Both the media and the opposition called it a "diplomatic slap" for Croatia, which would become the bloc's 28th member state on Monday.
It also sparked speculation that the snub was linked to a new law adopted by Zagreb which would prevent the extradition of a former intelligence official to Germany, where he is wanted in connection with the murder of a political refugee.
But Merkel's spokesman said it was not the reason for Merkel's no-show.
"The Chancellor is unfortunately unable to go to Zagreb," said Steffen Seibert on Wednesday.
"The link that you have made with the ... law is wrong," he added.
Merkel herself said she was unable to attend due to a busy schedule, according to Croatia's HINA agency.
Under the new law adopted by the Croatian parliament on Friday, the European arrest warrant can apply only for criminal acts committed after August 2002.

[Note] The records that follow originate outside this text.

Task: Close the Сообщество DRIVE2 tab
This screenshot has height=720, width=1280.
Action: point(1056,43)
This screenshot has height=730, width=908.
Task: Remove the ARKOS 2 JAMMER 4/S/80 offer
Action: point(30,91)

This meant that Zagreb would not respond to a German extradition request for Josip Perkovic, who is wanted by Berlin for alleged links to the killing of Croatian political refugee Stjepan Djurekovic in 1983.
Perkovic is a former official of the former Yugoslavia's secret services (UDBA). He also headed Croatia's military intelligence services after Zagreb proclaimed independence from the ex-Yugoslavia in 1991.
The ceremony in Zagreb celebrating Croatia's entry into the EU on July 1 will be attended by more than 100 European dignitaries, including European Council President Herman Van Rompuy.
However, many EU countries will not be represented by their leaders at the ceremony.